Le doyen a été accusé d’avoir fait rouler un véhiculé sur Gourgueder, ce jour-là. Version démentie par le doyen et d’autres professeurs, qui affirment que la victime s’est délibérément jetée sur le véhicule, au moment où le professeur laissait l’espace après une « tentative de séquestration » par les étudiants.
Une manifestation d’étudiants organisée pour dénoncer le comportement de Blot a été dispersée, le jeudi 22 juin 2017, devant le Rectorat où le doyen donnait une conférence de presse sur l’incident malheureux survenu le 12 juin 2017.
Les étudiants protestataires rejettent la décision du Rectorat de l’Ueh de prendre en charge les soins médicaux de la victime.
Le Rectorat a également mis sur pied, le jeudi 15 juin 2017, une commission d’enquête, constituée essentiellement de professeurs de l’Ueh, en vue de faire la lumière autour de l’incident.
Les membres de la commission sont Laënec Hurbon, Roland Louis-Charles, Odonel Pierre-Louis et Djacamann Charles.
A part la mobilisation étudiante, d’autres mouvements sporadiques ont éclaté dans plusieurs autres institutions publiques sous l’impulsion d’employés et de syndicats de travailleurs qui exigent de meilleures conditions de travail.
Suite à un arrêt de travail observé le 4 avril 2017, par le Syndicat des fonctionnaires de la Cour supérieure des comptes et du contentieux administratif (Synfo Csc/ca) pour exiger, entre autres, une augmentation salariale, 27 de ses membres ont été interdits de pénétrer l’enceinte de l’institution depuis le 20 avril.
Le lundi 15 mai 2017, un nouvel arrêt de travail a été observé par le syndicat pour réclamer la réintégration d’employés suspendus de l’institution.
Les pourparlers se sont révélés infructueux, à plusieurs reprises.
Depuis lors, aucune information n’a été donnée sur la situation qui prédomine à la Csc/ca depuis le début du mois d’avril.
De plus, des employés de l’Office d’assurance des véhicules contres tiers (Oavct) sont en grève depuis plus d’un mois pour exiger la révocation du directeur général de l’institution, Elie Blaise, qu’ils accusent de corruption et de gabegie administrative.
Les employés ont décidé de surseoir à leur mouvement de protestation suite à la promesse du président Jovenel Moïse de résoudre cette crise qui perdure dans l’institution, fait savoir, la semaine dernière, le porte-parole du syndicat de l’Oavct, Jean Roudy Saint-Juste.
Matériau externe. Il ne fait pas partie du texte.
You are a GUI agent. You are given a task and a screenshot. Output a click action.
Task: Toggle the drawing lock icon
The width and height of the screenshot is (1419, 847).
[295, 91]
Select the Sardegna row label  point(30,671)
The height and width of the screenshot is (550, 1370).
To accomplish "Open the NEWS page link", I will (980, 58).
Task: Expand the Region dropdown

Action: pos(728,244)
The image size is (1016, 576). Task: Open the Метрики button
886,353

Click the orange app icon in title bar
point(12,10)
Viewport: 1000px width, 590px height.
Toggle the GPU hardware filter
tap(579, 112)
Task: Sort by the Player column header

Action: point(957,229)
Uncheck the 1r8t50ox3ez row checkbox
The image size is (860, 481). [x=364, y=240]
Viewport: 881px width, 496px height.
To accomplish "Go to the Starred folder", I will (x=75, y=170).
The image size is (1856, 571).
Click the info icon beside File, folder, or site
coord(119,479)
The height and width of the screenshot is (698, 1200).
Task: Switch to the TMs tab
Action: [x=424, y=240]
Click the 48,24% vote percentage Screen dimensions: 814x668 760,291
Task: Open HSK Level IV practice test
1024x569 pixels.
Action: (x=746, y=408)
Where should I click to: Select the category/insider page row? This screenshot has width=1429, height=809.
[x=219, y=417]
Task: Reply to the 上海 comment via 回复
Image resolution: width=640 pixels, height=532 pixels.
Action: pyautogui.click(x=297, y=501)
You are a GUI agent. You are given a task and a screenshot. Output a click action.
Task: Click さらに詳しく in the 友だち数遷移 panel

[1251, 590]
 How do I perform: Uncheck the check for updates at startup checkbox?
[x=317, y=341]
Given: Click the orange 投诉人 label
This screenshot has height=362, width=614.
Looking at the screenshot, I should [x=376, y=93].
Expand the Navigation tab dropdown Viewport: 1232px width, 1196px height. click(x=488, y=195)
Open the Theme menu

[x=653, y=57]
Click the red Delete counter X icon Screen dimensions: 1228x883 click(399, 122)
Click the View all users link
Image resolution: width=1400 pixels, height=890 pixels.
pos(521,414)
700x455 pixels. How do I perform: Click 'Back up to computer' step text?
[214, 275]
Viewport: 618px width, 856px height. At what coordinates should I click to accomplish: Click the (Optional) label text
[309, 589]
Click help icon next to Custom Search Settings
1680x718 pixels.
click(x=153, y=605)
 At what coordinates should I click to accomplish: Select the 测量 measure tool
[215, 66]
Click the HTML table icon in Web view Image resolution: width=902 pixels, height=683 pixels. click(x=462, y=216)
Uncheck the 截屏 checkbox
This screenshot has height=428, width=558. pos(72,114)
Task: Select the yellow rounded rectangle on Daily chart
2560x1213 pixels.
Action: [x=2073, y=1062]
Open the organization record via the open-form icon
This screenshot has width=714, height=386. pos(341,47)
Les contribuables se plaignent de la paralysie des services au niveau du bureau central et des bureaux régionaux de l’Oavct, provoqué par ce mouvement.
Des contribuables qui ne peuvent pas renouveler leur police d’assurance à cause de cette perturbation se voient, tout de même, sanctionnés pour absence ou expiration de ce document.